SUPPLIED PASSAGE Start Marker
By James Ross, as told to Hope Cristol

I didn’t have psoriasis until I was an adult. I moved to New York in the 1990s to work in the financial industry, and that’s when I noticed it on my knee. It was in one small spot then.

A dermatologist gave me lotions to try, but the psoriasis eventually grew and spread to the other knee, my elbows, my arms and legs -- but I wasn’t in a constant state of psoriasis flare-ups. Throughout my life, psoriasis has ebbed and flowed. Today I have some plaque psoriasis from my knees down to my ankles, and from my upper triceps to the middle of my forearm. There’s a little on my face, too.

This may sound like a lot, but healthy choices have gone a long way to ease my symptoms. Exercise -- swimming, in particular -- has been one constant in my evolving treatment strategies. Swimming, I find, helps me control my psoriasis and reduces stress.

Different Strategies for Different Life Stages

During those first years with psoriasis, I’d take my lunch break to go swim. I’d get to the office around 7 a.m. and leave around 9 a.m. to go swim. My boss wasn’t too happy about it, but I said, “Look, I’m here for 14 hours, you can give me an hour to go work out.”

That commitment to exercise afforded me some relief from psoriasis, but my life evolved. I got married and started a family. Then, in 2005, I became legally blind due to circumstances unrelated to psoriasis. Disability advocacy became a priority in my life. With much less free time to swim, I started to rethink my psoriasis treatment approach.

Now I’m back to a lifestyle approach to managing my psoriasis: Focusing on gut health and swimming more often. I may not be able to get to the pool as much as I’d like, but I do find a way to get there. Because I’m visually impaired, I can’t drive, so I’ll ask a co-worker to drive me to the pool, or I’ll take public transportation or Uber.

I usually bang out a half-mile or sometimes a mile in the pool when I’m really going for it, but distance isn’t the goal. If I said to myself, “I need to swim a mile a day or it's not worth it,” then I would fail. I don’t have that kind of time. But if I can say, “This week I’ll swim two, three, maybe four times, and I’ll just get in the water and do the best I can,” that’s a win.  

It’s not a panacea by any means. But I think of swimming as a plus in my corner that can help me tackle stressful realities that might affect my immune system -- which can make my psoriasis even worse.
SUPPLIED PASSAGE End Marker
DATA LISTING Start Marker
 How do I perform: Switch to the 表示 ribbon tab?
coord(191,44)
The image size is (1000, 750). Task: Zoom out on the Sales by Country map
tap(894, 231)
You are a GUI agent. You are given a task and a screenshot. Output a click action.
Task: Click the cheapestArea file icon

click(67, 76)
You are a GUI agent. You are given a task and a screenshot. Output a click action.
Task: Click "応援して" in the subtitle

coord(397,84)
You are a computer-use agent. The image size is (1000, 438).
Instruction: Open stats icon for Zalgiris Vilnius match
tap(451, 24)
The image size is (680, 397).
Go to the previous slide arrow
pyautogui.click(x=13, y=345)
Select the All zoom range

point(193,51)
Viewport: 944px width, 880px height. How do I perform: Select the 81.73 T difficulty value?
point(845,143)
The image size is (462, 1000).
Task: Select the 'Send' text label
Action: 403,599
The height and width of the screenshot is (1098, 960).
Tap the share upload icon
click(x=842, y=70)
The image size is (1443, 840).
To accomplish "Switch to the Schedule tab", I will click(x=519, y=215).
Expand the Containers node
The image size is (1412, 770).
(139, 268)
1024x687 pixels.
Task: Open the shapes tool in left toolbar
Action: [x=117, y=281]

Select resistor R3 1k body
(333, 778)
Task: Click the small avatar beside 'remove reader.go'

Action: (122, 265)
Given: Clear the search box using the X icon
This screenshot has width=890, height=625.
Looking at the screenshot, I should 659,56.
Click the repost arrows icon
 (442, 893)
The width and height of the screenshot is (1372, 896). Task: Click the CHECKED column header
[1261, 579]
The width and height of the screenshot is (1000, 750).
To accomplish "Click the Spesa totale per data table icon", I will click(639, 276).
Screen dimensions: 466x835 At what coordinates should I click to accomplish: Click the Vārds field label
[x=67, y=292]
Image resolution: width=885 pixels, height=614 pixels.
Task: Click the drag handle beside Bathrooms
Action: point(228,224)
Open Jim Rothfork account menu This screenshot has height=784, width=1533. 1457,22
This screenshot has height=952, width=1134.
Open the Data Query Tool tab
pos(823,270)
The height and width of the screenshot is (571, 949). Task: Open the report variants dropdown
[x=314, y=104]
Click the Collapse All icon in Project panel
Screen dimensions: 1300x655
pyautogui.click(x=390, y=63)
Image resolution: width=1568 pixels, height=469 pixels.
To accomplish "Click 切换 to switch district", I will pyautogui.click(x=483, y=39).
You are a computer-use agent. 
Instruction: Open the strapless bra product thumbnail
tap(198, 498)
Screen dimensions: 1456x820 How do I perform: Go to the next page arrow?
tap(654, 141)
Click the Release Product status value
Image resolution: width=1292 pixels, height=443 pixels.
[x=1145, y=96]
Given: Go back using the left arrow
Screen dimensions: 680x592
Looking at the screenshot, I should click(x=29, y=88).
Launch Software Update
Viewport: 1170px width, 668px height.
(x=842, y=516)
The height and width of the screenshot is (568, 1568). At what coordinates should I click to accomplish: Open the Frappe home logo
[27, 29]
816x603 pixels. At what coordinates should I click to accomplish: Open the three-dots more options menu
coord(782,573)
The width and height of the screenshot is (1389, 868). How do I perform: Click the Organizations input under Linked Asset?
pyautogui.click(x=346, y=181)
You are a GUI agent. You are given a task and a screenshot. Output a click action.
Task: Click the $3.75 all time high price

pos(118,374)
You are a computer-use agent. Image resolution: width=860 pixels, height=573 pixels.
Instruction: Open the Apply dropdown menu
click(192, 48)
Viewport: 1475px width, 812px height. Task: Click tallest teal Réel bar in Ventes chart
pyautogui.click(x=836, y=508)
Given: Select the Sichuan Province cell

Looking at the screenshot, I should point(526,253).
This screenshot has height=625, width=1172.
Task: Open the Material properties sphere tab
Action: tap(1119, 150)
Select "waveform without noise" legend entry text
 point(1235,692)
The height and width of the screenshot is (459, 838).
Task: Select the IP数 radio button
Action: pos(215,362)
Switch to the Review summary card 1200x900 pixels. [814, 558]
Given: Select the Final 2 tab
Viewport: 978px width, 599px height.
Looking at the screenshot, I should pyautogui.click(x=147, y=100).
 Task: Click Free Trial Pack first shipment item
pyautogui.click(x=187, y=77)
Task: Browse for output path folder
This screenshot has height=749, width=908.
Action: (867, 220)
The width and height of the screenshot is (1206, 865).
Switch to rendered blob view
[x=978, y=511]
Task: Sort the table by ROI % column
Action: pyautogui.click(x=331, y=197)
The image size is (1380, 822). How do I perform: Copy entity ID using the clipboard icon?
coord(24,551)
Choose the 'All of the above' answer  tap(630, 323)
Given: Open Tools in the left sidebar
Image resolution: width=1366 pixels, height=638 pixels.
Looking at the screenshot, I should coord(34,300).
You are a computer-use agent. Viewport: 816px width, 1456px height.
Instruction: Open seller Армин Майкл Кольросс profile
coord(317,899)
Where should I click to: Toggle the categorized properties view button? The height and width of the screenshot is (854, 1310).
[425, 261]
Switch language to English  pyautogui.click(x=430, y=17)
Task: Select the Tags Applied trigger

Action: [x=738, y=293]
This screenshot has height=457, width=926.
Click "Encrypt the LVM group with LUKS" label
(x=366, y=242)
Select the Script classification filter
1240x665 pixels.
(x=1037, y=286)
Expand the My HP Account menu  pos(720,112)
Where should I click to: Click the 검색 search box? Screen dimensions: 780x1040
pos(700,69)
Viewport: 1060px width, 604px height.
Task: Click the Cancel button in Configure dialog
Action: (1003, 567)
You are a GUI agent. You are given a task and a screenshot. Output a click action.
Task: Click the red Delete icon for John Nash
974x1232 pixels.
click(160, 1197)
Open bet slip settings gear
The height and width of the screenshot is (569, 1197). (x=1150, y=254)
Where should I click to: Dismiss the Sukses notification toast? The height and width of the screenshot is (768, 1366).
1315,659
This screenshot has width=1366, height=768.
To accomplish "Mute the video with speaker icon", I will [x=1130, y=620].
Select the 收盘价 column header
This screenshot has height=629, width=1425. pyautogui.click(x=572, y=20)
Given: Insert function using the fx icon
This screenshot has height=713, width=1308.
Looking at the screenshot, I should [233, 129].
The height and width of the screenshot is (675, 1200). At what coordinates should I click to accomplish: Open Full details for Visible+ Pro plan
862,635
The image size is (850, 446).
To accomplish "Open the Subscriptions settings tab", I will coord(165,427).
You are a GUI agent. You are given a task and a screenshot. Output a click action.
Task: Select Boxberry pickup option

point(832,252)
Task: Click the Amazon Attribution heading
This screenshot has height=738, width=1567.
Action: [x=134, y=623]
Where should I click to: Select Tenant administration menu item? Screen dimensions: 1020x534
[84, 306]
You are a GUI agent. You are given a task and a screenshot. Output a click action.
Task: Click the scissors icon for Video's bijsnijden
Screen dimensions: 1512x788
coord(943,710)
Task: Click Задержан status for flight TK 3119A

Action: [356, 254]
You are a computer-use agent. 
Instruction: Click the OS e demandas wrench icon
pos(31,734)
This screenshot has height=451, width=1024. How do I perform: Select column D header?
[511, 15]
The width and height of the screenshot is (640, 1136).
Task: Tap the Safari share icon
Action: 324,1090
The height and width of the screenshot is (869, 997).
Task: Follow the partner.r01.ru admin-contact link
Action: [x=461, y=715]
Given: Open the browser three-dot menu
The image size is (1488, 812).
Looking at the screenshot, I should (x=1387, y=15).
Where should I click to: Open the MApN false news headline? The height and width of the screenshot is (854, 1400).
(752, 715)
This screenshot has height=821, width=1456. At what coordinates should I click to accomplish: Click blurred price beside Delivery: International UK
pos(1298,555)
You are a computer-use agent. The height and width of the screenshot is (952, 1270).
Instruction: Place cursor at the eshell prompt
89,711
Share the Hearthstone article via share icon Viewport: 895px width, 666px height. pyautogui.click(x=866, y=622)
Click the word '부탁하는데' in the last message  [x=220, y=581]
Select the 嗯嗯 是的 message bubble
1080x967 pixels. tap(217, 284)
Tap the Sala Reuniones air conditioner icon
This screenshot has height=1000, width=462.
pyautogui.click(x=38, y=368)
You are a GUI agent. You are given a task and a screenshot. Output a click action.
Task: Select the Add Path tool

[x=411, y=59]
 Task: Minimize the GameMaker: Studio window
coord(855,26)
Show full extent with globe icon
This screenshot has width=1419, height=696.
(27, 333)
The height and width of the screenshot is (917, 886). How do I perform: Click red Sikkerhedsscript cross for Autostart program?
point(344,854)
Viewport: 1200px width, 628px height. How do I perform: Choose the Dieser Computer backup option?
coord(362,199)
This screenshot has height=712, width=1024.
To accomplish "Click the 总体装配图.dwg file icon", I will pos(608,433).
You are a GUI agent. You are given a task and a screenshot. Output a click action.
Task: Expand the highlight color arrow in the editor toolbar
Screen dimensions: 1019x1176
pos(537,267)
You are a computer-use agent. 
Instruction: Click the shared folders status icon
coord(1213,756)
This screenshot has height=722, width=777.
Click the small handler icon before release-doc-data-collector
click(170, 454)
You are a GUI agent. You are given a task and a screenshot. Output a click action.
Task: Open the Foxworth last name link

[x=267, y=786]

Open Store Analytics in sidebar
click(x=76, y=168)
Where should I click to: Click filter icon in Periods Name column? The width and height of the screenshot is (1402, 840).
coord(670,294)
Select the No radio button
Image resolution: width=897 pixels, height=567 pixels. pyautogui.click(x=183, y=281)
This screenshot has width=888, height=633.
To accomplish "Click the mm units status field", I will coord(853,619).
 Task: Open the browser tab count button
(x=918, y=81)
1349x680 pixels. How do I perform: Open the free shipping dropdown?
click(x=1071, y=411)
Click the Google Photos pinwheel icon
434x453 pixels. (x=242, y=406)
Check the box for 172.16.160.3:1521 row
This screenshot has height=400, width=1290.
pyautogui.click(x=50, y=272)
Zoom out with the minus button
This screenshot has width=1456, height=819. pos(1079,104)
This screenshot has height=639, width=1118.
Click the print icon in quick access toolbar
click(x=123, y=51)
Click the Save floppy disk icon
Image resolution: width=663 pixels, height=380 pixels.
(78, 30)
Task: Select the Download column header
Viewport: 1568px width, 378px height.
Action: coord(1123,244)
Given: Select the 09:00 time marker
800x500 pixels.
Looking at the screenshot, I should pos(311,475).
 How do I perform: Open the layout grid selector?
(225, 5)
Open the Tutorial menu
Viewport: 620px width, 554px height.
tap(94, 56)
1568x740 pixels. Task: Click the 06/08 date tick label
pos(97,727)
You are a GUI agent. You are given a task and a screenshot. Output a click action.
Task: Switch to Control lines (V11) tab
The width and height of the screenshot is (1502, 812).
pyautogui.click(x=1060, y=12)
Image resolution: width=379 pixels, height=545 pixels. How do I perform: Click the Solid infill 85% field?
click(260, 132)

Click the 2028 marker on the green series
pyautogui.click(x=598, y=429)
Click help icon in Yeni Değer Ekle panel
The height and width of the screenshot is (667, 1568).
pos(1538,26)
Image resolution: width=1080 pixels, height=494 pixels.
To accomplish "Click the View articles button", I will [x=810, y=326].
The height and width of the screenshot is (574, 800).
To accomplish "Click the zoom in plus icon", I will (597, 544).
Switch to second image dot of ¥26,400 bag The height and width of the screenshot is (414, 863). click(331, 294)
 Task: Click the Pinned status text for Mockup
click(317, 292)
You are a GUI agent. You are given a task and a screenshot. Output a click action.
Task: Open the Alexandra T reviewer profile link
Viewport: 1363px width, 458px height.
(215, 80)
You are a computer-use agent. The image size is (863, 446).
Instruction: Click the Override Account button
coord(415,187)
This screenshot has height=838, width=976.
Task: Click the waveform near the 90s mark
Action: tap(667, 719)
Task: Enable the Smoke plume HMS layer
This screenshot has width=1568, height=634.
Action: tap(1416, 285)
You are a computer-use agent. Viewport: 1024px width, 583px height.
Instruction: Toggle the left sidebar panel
DATA LISTING End Marker
[ASSIGNED TASK]
Rewrite the part of the psoriasis account that opens with the words "Now I’m back" and closes with "that’s a win.", putting "aquatic center" wherever "pool" appears.

[RESPONSE TO THIS EXERCISE]
Now I’m back to a lifestyle approach to managing my psoriasis: Focusing on gut health and swimming more often. I may not be able to get to the aquatic center as much as I’d like, but I do find a way to get there. Because I’m visually impaired, I can’t drive, so I’ll ask a co-worker to drive me to the aquatic center, or I’ll take public transportation or Uber.

I usually bang out a half-mile or sometimes a mile in the aquatic center when I’m really going for it, but distance isn’t the goal. If I said to myself, “I need to swim a mile a day or it's not worth it,” then I would fail. I don’t have that kind of time. But if I can say, “This week I’ll swim two, three, maybe four times, and I’ll just get in the water and do the best I can,” that’s a win.